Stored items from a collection
####

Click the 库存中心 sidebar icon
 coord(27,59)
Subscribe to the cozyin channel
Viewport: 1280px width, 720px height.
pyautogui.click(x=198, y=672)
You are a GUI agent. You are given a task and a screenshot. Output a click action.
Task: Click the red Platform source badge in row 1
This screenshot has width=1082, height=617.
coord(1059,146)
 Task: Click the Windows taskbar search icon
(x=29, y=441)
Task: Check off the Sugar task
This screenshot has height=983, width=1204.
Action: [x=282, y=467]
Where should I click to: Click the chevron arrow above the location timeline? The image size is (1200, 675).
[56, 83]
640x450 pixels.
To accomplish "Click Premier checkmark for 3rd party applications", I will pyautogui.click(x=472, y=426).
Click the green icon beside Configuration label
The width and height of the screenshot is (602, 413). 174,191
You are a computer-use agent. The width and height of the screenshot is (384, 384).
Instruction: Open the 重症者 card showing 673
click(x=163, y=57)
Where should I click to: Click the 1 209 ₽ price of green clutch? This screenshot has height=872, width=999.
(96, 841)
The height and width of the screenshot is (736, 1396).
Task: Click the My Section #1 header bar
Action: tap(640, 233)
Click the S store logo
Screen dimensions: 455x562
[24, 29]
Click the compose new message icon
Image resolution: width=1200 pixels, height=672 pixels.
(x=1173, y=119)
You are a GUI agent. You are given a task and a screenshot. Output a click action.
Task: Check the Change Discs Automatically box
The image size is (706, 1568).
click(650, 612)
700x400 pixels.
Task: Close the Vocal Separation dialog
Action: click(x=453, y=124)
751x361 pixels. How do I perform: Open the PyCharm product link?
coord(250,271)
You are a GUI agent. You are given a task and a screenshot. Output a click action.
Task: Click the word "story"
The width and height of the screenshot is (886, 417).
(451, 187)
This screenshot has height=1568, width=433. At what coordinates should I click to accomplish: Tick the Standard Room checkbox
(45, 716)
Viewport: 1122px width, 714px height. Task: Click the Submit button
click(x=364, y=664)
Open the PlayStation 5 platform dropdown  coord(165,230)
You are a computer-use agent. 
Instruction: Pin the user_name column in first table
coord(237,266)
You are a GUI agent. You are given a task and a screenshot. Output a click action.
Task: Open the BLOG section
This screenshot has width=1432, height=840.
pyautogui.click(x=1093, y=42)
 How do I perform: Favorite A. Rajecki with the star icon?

####

__Instructions to follow__: Every entry should be duplicated exactly as written.

__Output of the task__:
Click the 库存中心 sidebar icon
 coord(27,59)
Subscribe to the cozyin channel
Viewport: 1280px width, 720px height.
pyautogui.click(x=198, y=672)
You are a GUI agent. You are given a task and a screenshot. Output a click action.
Task: Click the red Platform source badge in row 1
This screenshot has width=1082, height=617.
coord(1059,146)
 Task: Click the Windows taskbar search icon
(x=29, y=441)
Task: Check off the Sugar task
This screenshot has height=983, width=1204.
Action: [x=282, y=467]
Where should I click to: Click the chevron arrow above the location timeline? The image size is (1200, 675).
[56, 83]
640x450 pixels.
To accomplish "Click Premier checkmark for 3rd party applications", I will pyautogui.click(x=472, y=426).
Click the green icon beside Configuration label
The width and height of the screenshot is (602, 413). 174,191
You are a computer-use agent. The width and height of the screenshot is (384, 384).
Instruction: Open the 重症者 card showing 673
click(x=163, y=57)
Where should I click to: Click the 1 209 ₽ price of green clutch? This screenshot has height=872, width=999.
(96, 841)
The height and width of the screenshot is (736, 1396).
Task: Click the My Section #1 header bar
Action: tap(640, 233)
Click the S store logo
Screen dimensions: 455x562
[24, 29]
Click the compose new message icon
Image resolution: width=1200 pixels, height=672 pixels.
(x=1173, y=119)
You are a GUI agent. You are given a task and a screenshot. Output a click action.
Task: Check the Change Discs Automatically box
The image size is (706, 1568).
click(650, 612)
700x400 pixels.
Task: Close the Vocal Separation dialog
Action: click(x=453, y=124)
751x361 pixels. How do I perform: Open the PyCharm product link?
coord(250,271)
You are a GUI agent. You are given a task and a screenshot. Output a click action.
Task: Click the word "story"
The width and height of the screenshot is (886, 417).
(451, 187)
This screenshot has height=1568, width=433. At what coordinates should I click to accomplish: Tick the Standard Room checkbox
(45, 716)
Viewport: 1122px width, 714px height. Task: Click the Submit button
click(x=364, y=664)
Open the PlayStation 5 platform dropdown  coord(165,230)
You are a computer-use agent. 
Instruction: Pin the user_name column in first table
coord(237,266)
You are a GUI agent. You are given a task and a screenshot. Output a click action.
Task: Open the BLOG section
This screenshot has width=1432, height=840.
pyautogui.click(x=1093, y=42)
 How do I perform: Favorite A. Rajecki with the star icon?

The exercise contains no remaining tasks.